Indian Navy's Fighter Aircraft Trouble



Presently, the Indian Navy operates a single aircraft carrier, the INS Vikramaditya, which is a STOBAR type carrier with a capacity of 26 aircraft. The Navy's inventory consists of 45 Russian-origin Mig-29s. As is well known, the availability of Mig-29 is rather unimpressive. According to a report published by CAG, its availability is estimated to be around 30-40%. This means that on an average, any given Mig-29 can only be operational 30-40% of the time. But recent unofficial reports state that this number is now much better, up to 70%, thanks to improved coordination between the Navy and the manufacturer.
The Navy’s fleet of 45 Mig-29s is split into two squadrons, INAS 303 - also known as Black Panthers and INAS 300 which is commonly referred to as White Tigers.
Indian Navy Mig 29K
Indian Navy Mig 29K
Now, considering only the Vikramaditya for the time being with its capacity of 26 airplanes, and a best-case scenario of 70% availability, the Navy has 32 airplanes ready to be deployed at any point in time.
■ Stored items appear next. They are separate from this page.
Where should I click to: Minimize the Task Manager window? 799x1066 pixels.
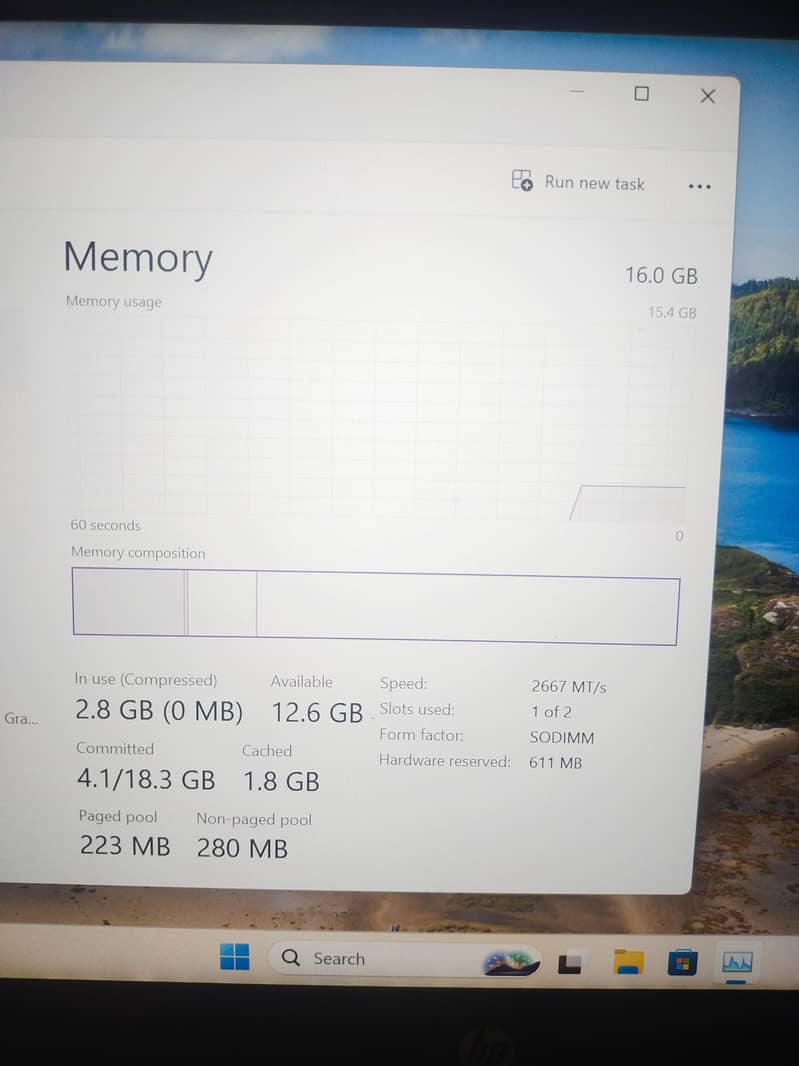[x=577, y=91]
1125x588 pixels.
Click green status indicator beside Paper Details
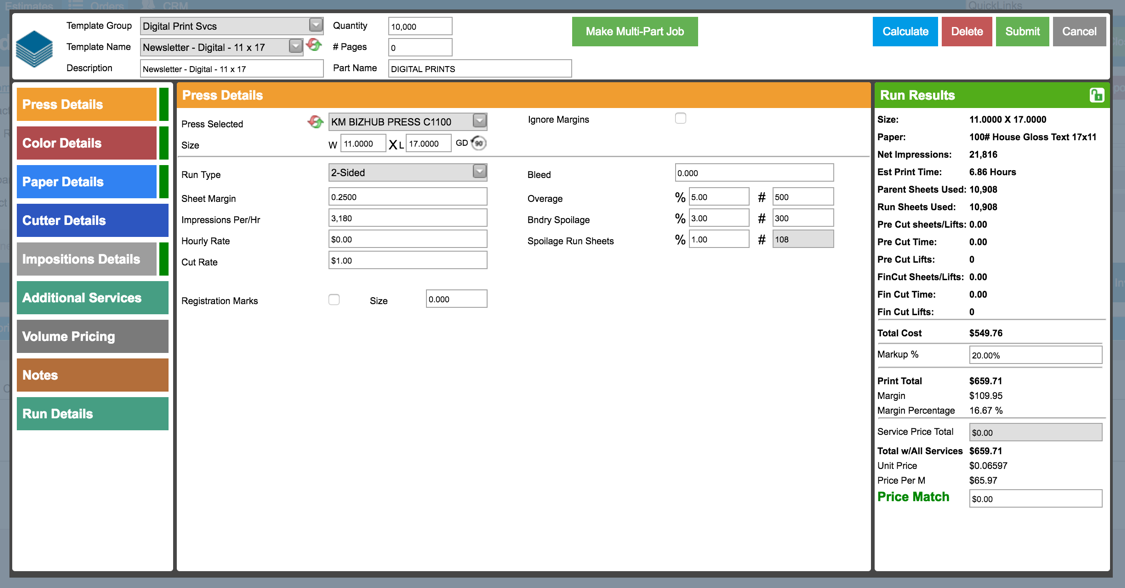[164, 182]

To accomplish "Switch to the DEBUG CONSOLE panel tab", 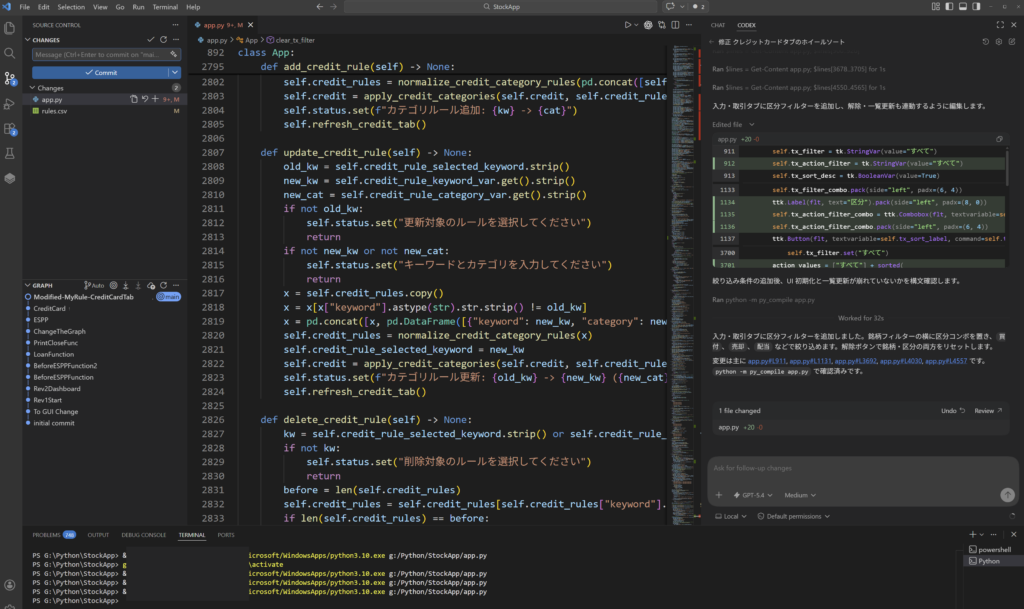I will [145, 535].
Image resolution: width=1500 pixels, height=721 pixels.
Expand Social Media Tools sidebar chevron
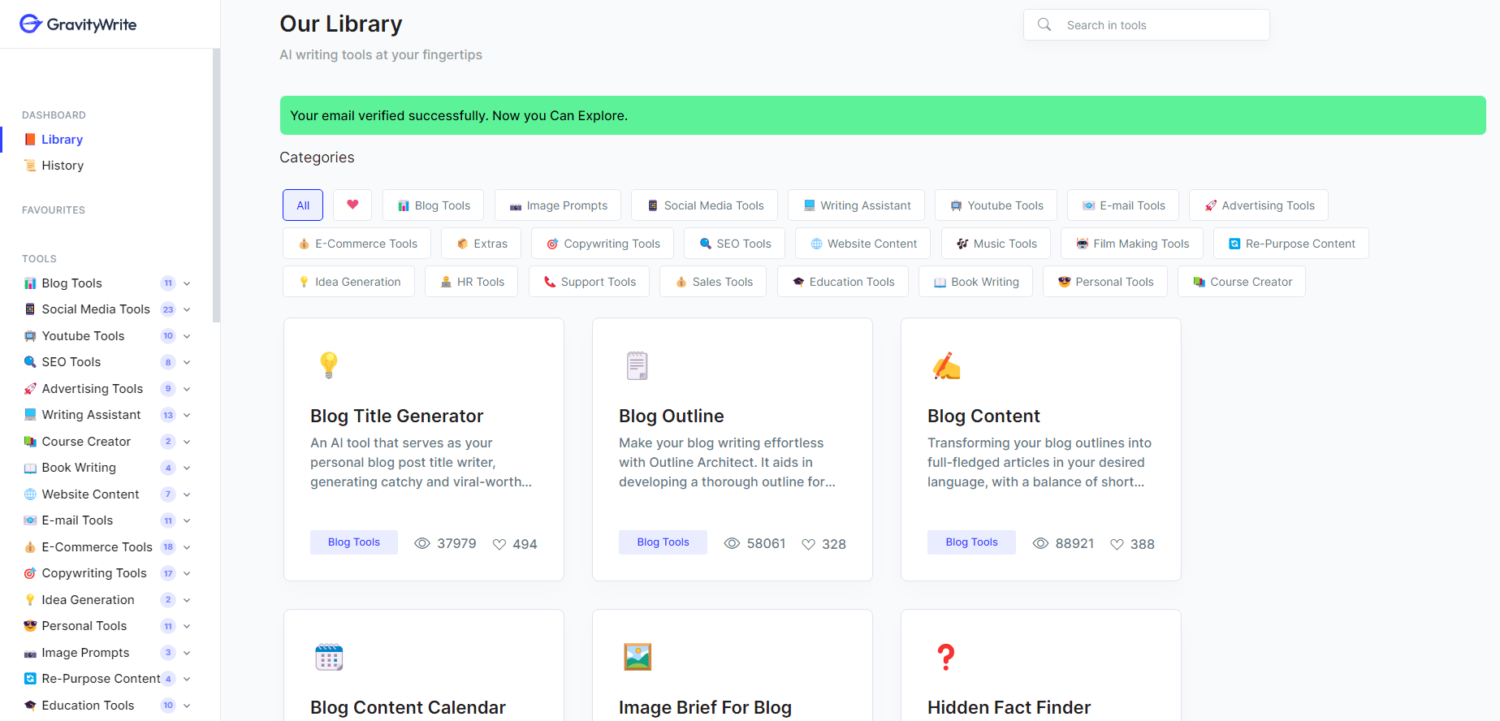pos(187,310)

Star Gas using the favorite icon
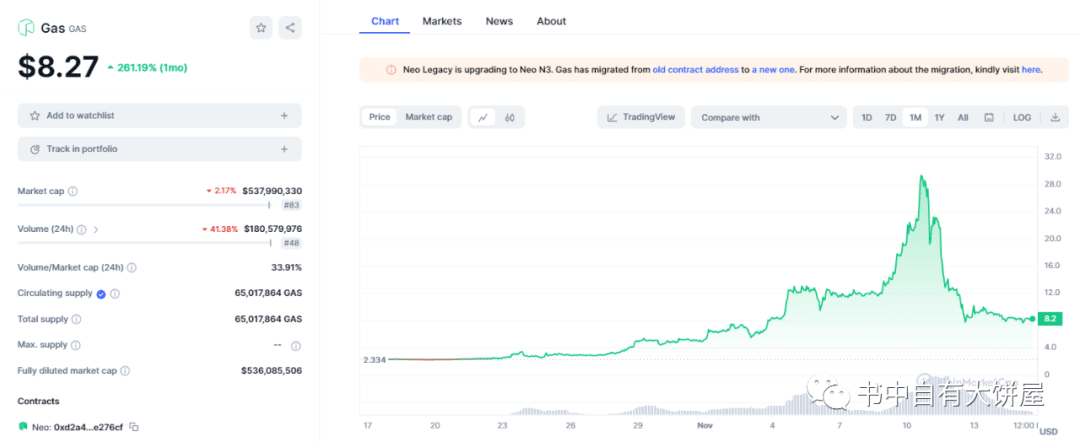click(x=261, y=28)
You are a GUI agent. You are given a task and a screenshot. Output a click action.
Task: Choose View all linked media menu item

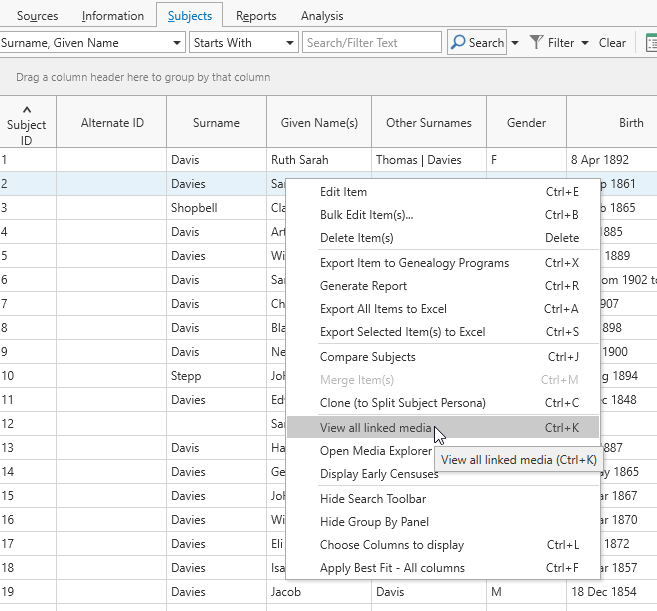(x=375, y=428)

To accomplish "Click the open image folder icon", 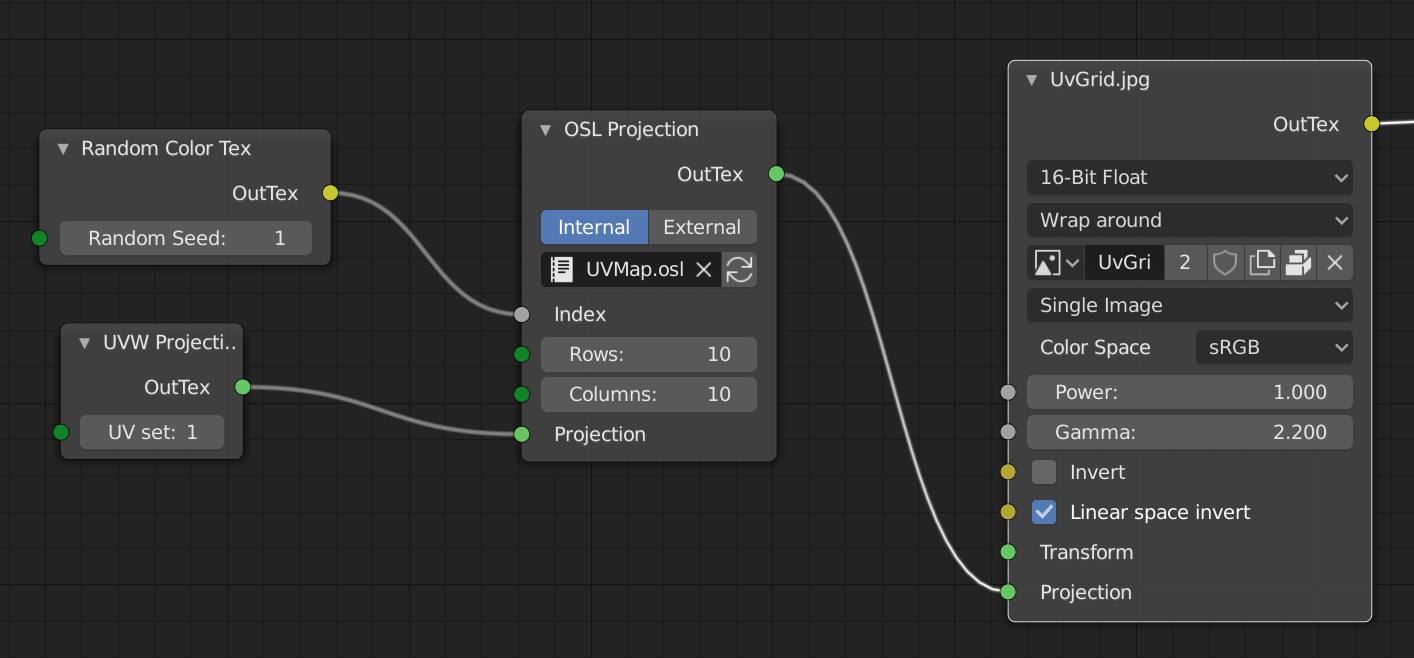I will pyautogui.click(x=1298, y=263).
Clearly, with a carrier that can host 26 aircraft and 32 airplanes available to the Navy, the equation looks pretty good for the carrier to be at its full potential.
This comfortable picture changes when you take into account the induction of the upcoming, second aircraft carrier INS Vikrant. The capacity of INS Vikrant is also estimated to be about 26 airplanes. Together, the two carriers can operate a total of 52 airplanes as against the 32 available airplanes at the Navy's disposal. Clearly, the Navy needs more airplanes to fully reap the benefits of two Aircraft Carriers.
Now, speaking of India's indigenous 'Twin Engine Deck-based Fighter' or TEDBF as it's called, development is proceeding full swing, and the aircraft has been going through wind tunnel testing. There are news reports that work is also being done to decrease the radar cross section of the TEDBF, further moving it along to make it a 4.5+ generation aircraft. The Navy is collaborating closely with ADA to stay on track from a project timeline standpoint.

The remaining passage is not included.